** start Source records **

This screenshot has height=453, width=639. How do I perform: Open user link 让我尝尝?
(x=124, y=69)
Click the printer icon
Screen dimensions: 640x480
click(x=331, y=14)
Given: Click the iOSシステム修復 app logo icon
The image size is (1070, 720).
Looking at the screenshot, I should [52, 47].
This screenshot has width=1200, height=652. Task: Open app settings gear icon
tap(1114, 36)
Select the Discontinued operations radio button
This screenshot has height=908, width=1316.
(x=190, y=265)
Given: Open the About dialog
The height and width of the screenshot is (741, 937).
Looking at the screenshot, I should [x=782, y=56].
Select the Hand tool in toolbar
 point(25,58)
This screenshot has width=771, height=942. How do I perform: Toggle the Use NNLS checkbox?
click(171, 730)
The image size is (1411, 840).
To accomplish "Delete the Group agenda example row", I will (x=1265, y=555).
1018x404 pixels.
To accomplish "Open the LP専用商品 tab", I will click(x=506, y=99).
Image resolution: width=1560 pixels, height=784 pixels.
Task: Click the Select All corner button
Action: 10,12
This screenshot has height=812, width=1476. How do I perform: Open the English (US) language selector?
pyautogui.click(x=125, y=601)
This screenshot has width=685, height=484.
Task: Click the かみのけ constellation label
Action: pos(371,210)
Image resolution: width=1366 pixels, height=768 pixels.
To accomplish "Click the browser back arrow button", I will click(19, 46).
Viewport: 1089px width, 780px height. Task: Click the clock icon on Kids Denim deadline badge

** end Source records **

- Your instructions -
Locate every line above that contains the word "icon", matching case exactly, and copy each one.

- Written response -
Click the printer icon
Given: Click the iOSシステム修復 app logo icon
This screenshot has width=1200, height=652. Task: Open app settings gear icon
Viewport: 1089px width, 780px height. Task: Click the clock icon on Kids Denim deadline badge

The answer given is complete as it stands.